Review of Wise Girl

Wise Girl (1937)
8/10
Spirited Antagonists
18 October 2010
Years later the plot device of a paternal uncle and maternal aunt in a custody battle was used in the Clark Gable/Sophia Loren classic, It Happened In Naples. Only in that it was Sophia who was the Bohemian and Clark the square. Wise Girl does not have the international setting or the color location cinematography of the later film, but Ray Milland and Miriam Hopkins do play a pair of spirited antagonists.

Miriam's father Henry Stephenson who is rich enough to spoil Miriam had cut off her sister back when she married out of her class. Now with both his daughter and son-in-law dead he'd like custody of his two granddaughters. Miriam will be his accomplice in that endeavor.

But the trick is to get them away from their uncle Ray Milland who has them. He's a struggling artist and he supports the girls with odd jobs here and there. Miriam moves into Greenwich Village incognito to be near them all and naturally as things go in these type films she falls for Milland.

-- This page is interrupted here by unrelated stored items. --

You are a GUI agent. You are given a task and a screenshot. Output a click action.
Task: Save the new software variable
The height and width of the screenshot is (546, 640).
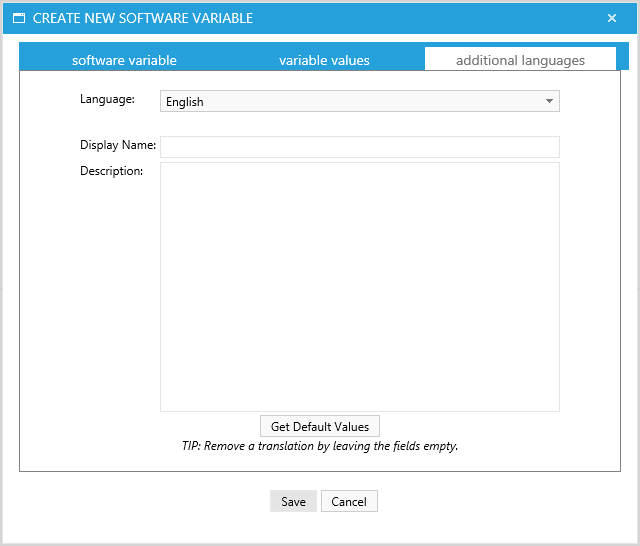click(x=293, y=501)
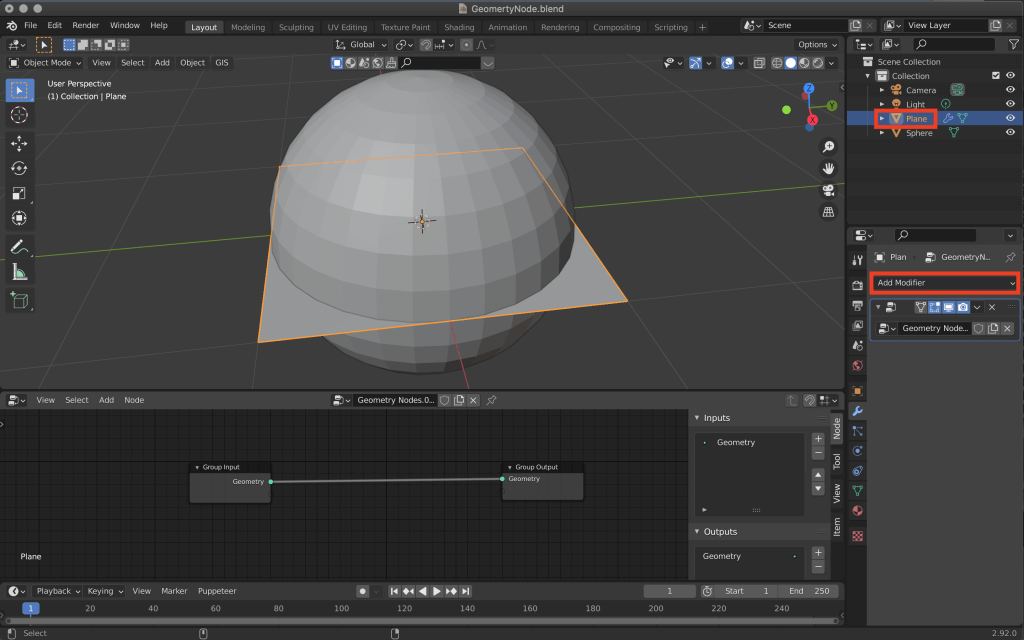Add a new input socket with the plus button

tap(818, 437)
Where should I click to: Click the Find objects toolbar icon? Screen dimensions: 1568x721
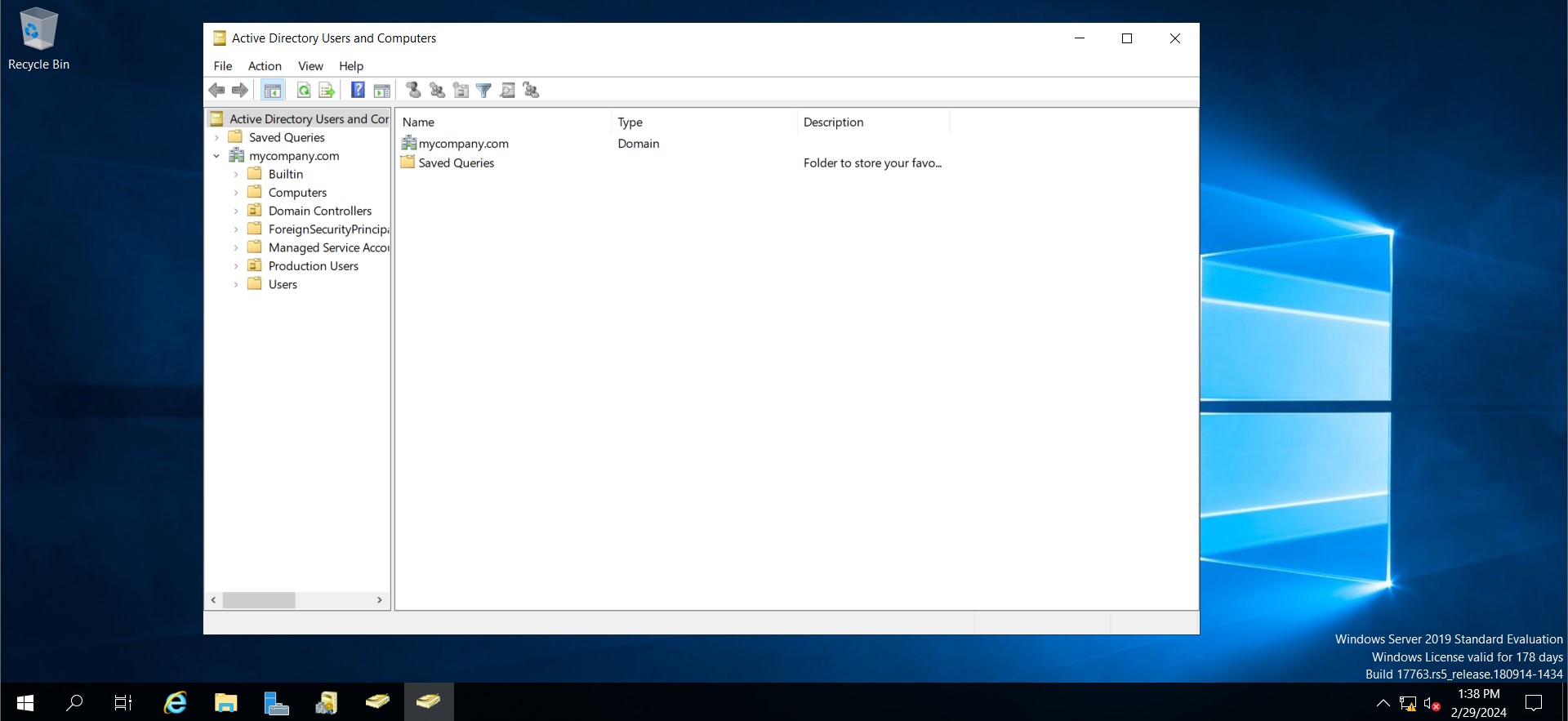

Looking at the set I can see where Alfred Hitchcock got the idea for his Greenwich Village set in Rear Window. And we meet a whole lot of colorful characters there and not just through a telescope. Milland's closest friends are prizefighter Guinn Williams and aspiring actor Walter Abel who has a bit of a thirst problem. Marianna Strelby and Kim Philson play the two young girls and Margaret Dumont has a great small part as the snooty woman running the Child Welfare League.

Wise Girl may not show Miriam Hopkins at her wisest, but it's a great comedy in the screwball tradition of the Thirties. Best scene is the chaos she causes at one of Guinn Williams' prizefights. Milland has his moments as well, especially trying to unsuccessfully sell vacuum cleaners door to door. All in all a lot of laughs.